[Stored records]
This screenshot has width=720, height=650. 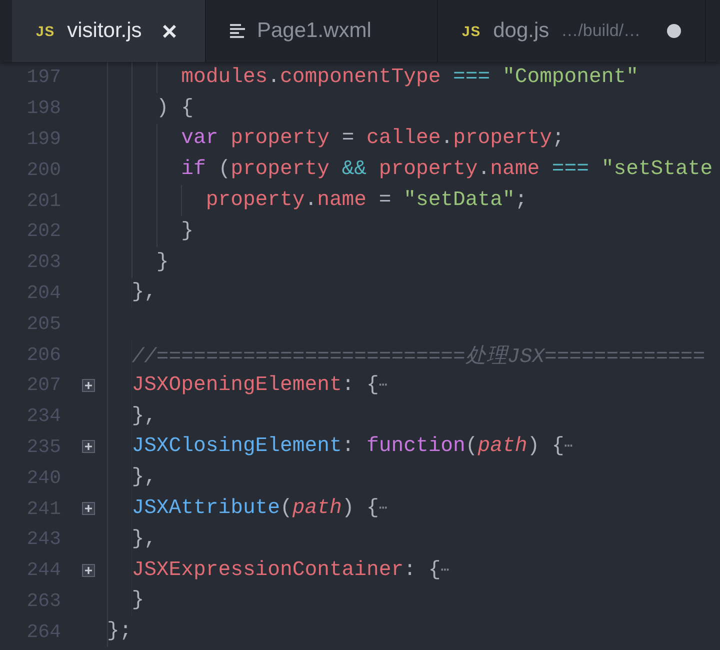 What do you see at coordinates (314, 31) in the screenshot?
I see `tab-label: Page1.wxml` at bounding box center [314, 31].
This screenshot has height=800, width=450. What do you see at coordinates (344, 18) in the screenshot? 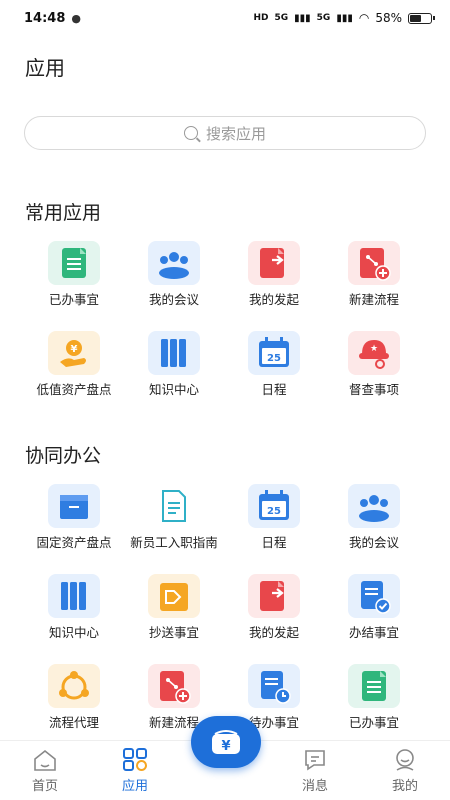
I see `signal-icon-2: ▮▮▮` at bounding box center [344, 18].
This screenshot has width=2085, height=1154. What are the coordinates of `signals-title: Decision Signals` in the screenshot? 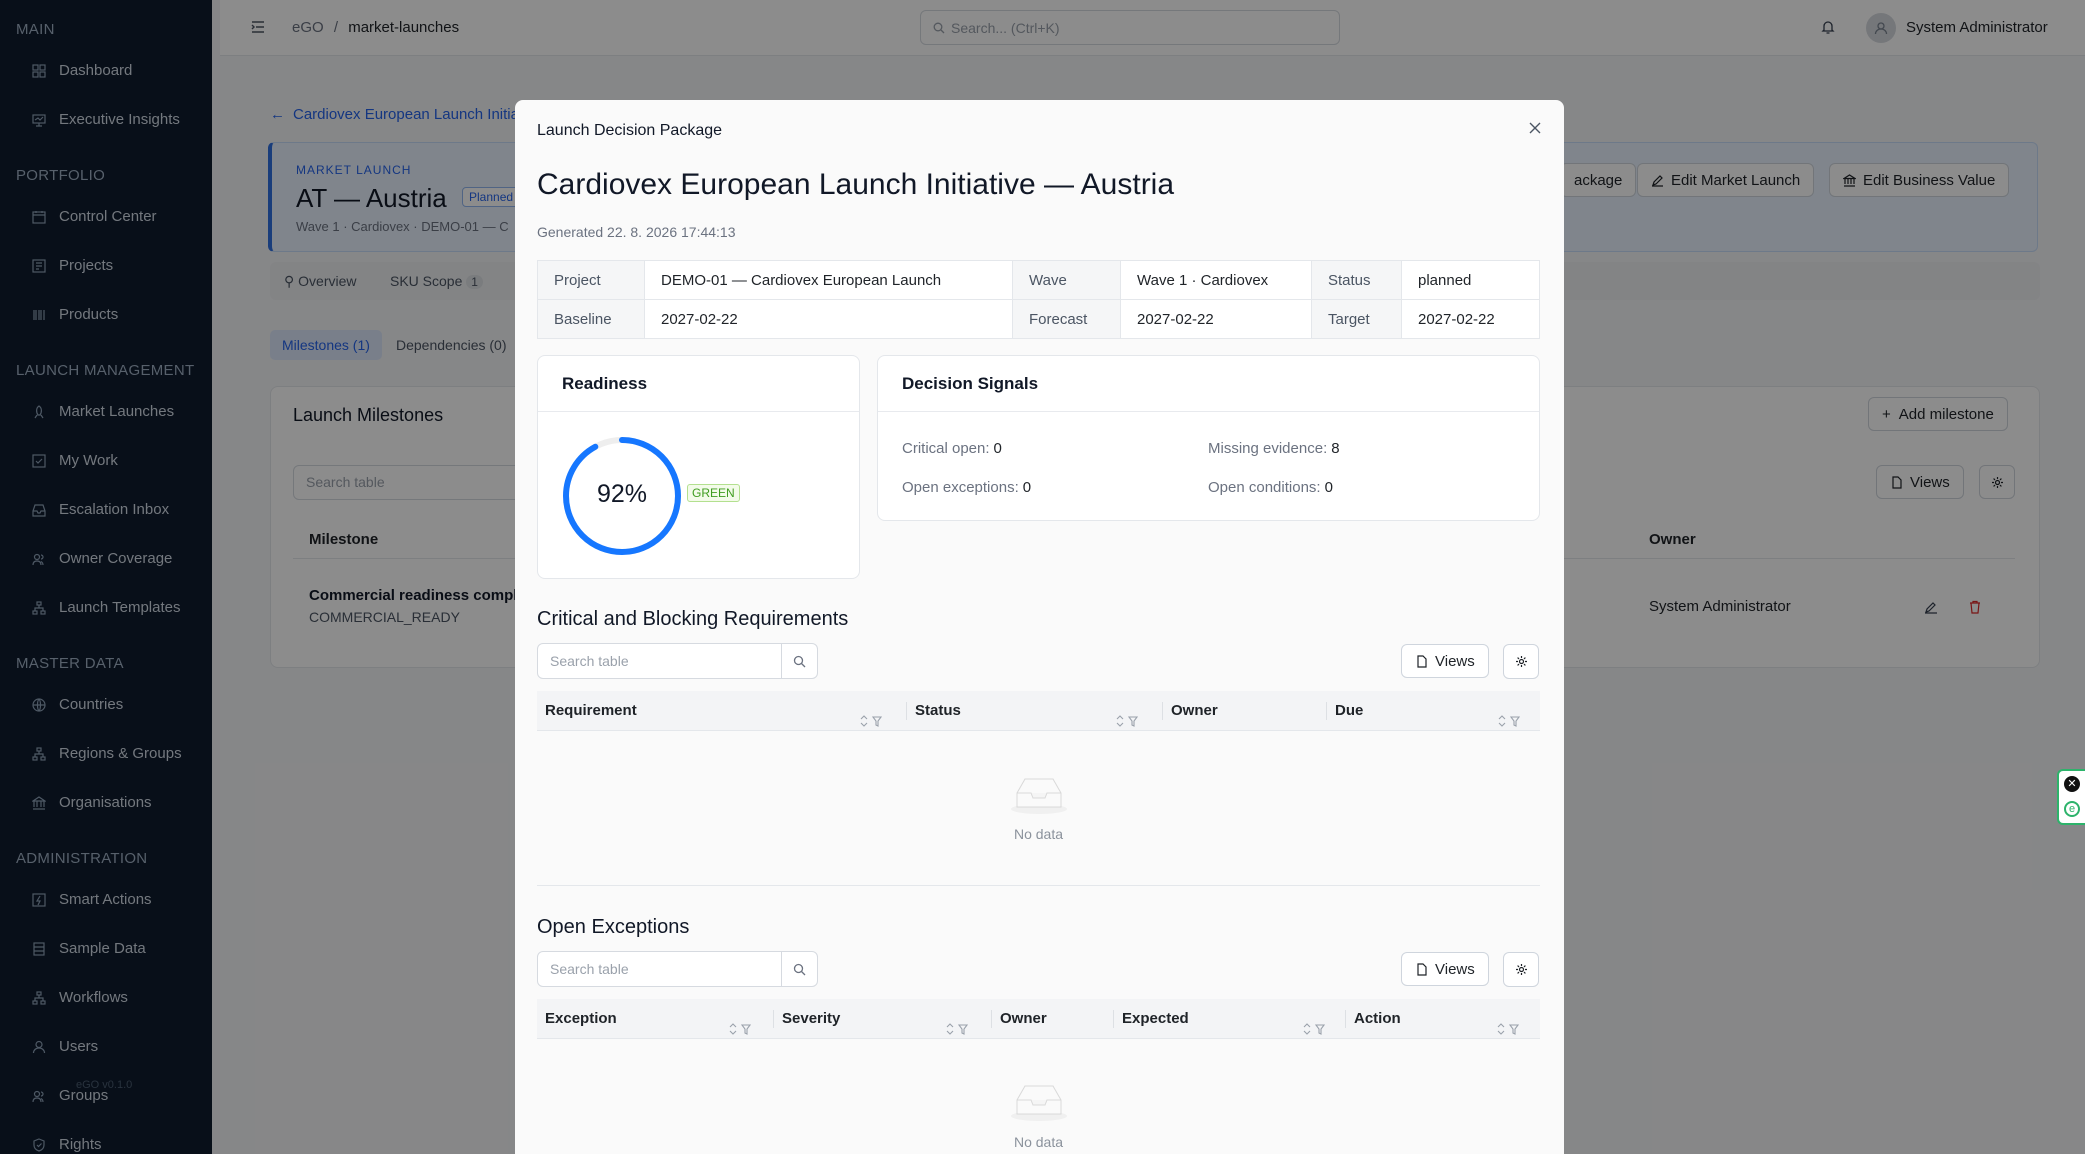 It's located at (970, 384).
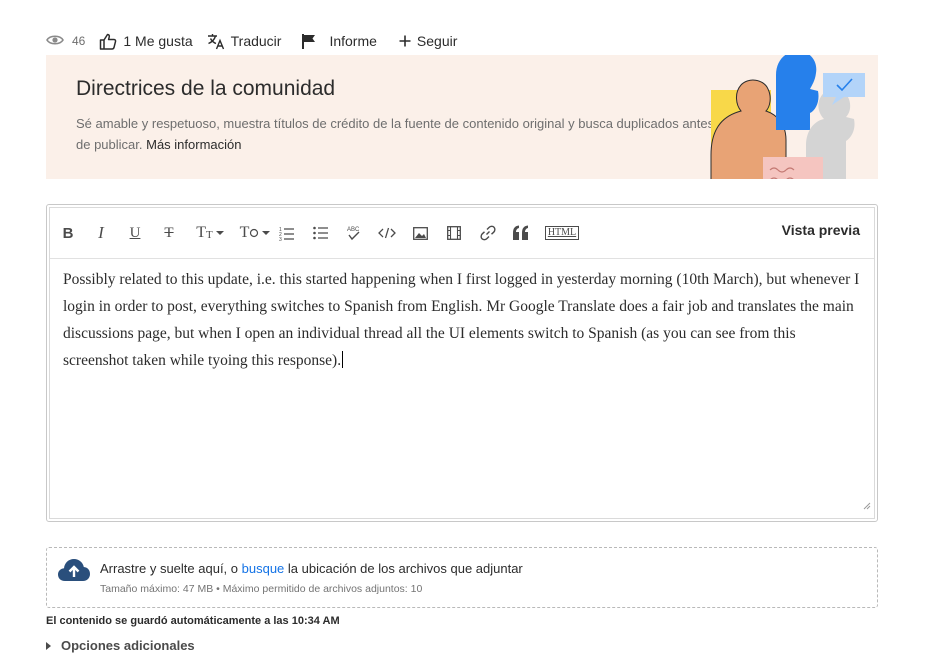 This screenshot has height=670, width=941. I want to click on post-actions-bar: 46 1 Me gusta Traducir Informe Seguir, so click(258, 41).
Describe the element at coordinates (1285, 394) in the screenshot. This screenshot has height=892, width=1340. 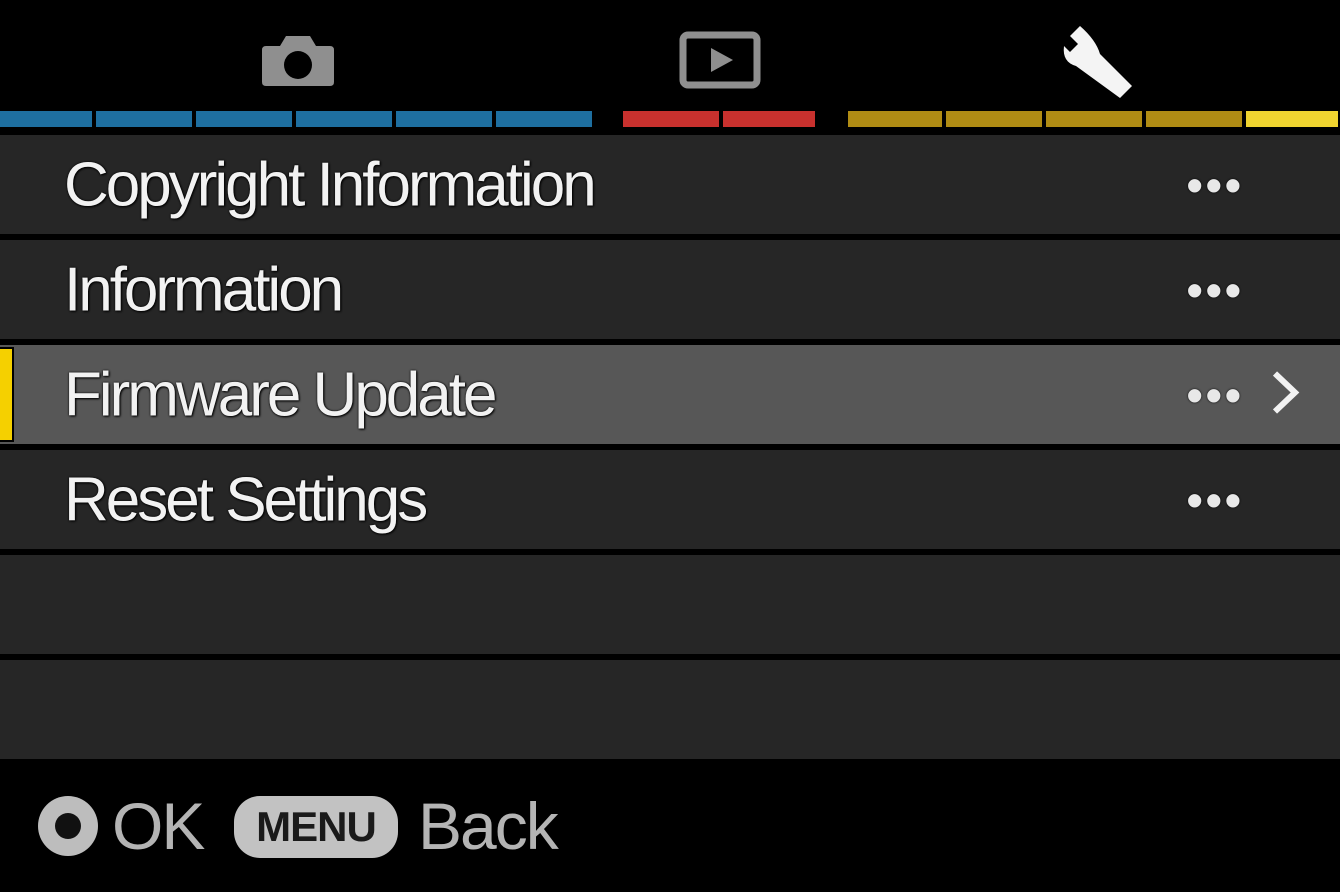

#### TASK STATEMENT:
Quote the records from the line with "This screenshot has height=800, width=450." to the line with "center [344, 18].", both lines included, word for word. Omit the pictures from your answer.

#### SOLUTION FOR THIS EXERCISE:
This screenshot has height=800, width=450. What do you see at coordinates (344, 18) in the screenshot? 
I see `signal-icon-2: ▮▮▮` at bounding box center [344, 18].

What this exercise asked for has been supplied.